The core claim of this campaign is verifiable: platforms control courier work while using subcontracting chains to avoid responsibility. The demand for direct employment is backed by named sources, public hearings, and documented cases.

1. Control at the top, liability pushed downward

Delivery platforms define workflows, performance pressure, and operational standards. At the same time, wage obligations and employer duties are pushed onto subcontractors and often barely identifiable "fleet partners". That split between control and responsibility is the core problem.

Sources: RBB / Tagesschau, 2 Dec 2025; Bundestag plenary protocol 21/56; Berlin plenary protocol 19/74.

2. There is documented evidence of systemic abuse

  • Unpaid wages, missing social contributions, and shell-company structures are described as recurring patterns in investigations and political debate.
  • At the public hearing in the Berlin House of Representatives on 5 March 2026, subcontracting structures were described as an enforcement problem, a legal problem, and a gateway for abuse.
  • The direct-employment demand is voiced not only by campaign activists, but also publicly by ministers, elected representatives, and labour-law voices.
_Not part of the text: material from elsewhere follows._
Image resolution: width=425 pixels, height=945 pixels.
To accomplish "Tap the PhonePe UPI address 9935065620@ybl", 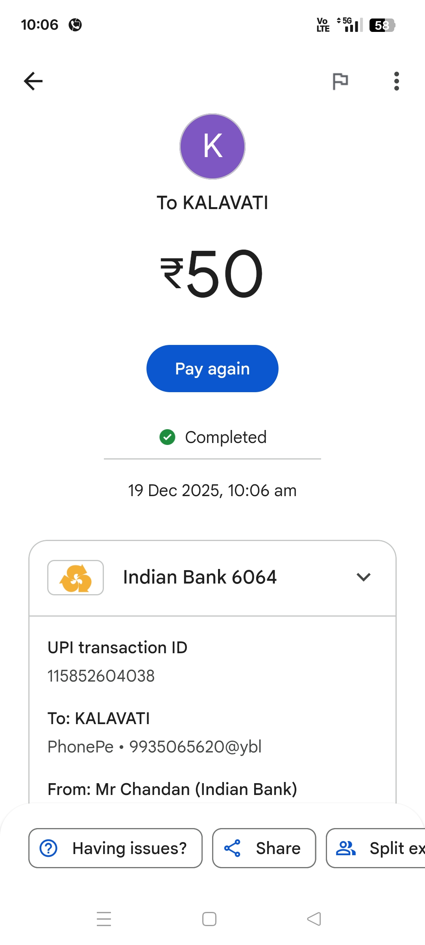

Sources: Committee on Labour and Social Affairs hearing, Berlin House of Representatives, 5 Mar 2026; Statements by Karl-Josef Laumann (CDU); Statement by Cansel Kiziltepe.

3. Even minimum fair-work standards are not being met

The Fairwork report on Germany (2025) gives Uber Eats and Wolt a score of 0 out of 10 and explicitly states that the subcontractor model does not ensure fair labour standards. For this campaign, that is not a side issue; it is structural evidence that the model must be politically limited.

Source: Fairwork Germany Ratings 2025.

4. This is not only about wages, but about accountability

  • Data protection: public cases and reporting show how platforms collect detailed movement data while responsibility for violations is often fragmented.
  • Food safety: when transport, equipment, and employer duties are outsourced across several layers, effective oversight becomes harder.
  • Enforcement: when the formal employer disappears, workers are left with unpaid claims and no realistic counterparty.

Sources: netzpolitik.org background report; RBB / Tagesschau.

5. Why direct employment is the political conclusion

Direct employment would not solve every problem automatically. But it would end the central evasive move: platforms could no longer hide behind subcontractors while still controlling the work. Responsibility, control, and employer duties would again sit in the same place.